— Task to complete —
In the entries below, find the line with "[RUB Motorsport e.V. on Twitter] (1154, 1842)" and the line with "Kontakt (497, 1919)". Reproduce those two lines and every line between them exactly, and nothing more.

(Stored items)

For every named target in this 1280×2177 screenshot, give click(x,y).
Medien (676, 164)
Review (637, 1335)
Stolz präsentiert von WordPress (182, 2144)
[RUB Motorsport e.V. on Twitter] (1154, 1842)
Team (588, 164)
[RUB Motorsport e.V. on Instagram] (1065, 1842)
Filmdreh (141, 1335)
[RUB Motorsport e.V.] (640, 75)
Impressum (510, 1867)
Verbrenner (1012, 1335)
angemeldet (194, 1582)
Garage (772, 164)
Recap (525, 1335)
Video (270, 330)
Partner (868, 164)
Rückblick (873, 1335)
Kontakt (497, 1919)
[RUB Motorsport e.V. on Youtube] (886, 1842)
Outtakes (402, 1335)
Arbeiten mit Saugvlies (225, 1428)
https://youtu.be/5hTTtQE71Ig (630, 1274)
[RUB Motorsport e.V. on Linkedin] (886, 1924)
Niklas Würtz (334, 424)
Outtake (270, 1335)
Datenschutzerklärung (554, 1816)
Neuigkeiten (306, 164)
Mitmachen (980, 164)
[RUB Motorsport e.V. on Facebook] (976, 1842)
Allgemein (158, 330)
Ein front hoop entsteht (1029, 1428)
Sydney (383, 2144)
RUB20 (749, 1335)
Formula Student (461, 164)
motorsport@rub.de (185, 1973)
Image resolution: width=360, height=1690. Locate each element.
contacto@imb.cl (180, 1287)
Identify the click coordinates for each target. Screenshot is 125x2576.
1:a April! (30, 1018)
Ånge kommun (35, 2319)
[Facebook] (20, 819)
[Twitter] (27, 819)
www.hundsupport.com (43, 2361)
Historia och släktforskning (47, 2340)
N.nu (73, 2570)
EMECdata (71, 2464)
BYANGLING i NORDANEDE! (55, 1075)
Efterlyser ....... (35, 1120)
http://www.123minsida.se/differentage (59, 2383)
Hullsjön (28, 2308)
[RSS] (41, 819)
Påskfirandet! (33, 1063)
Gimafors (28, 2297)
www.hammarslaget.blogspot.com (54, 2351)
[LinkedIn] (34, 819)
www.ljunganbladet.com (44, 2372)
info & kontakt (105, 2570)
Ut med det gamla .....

— Result of this task —
[RUB Motorsport e.V. on Twitter] (1154, 1842)
Team (588, 164)
[RUB Motorsport e.V. on Instagram] (1065, 1842)
Filmdreh (141, 1335)
[RUB Motorsport e.V.] (640, 75)
Impressum (510, 1867)
Verbrenner (1012, 1335)
angemeldet (194, 1582)
Garage (772, 164)
Recap (525, 1335)
Video (270, 330)
Partner (868, 164)
Rückblick (873, 1335)
Kontakt (497, 1919)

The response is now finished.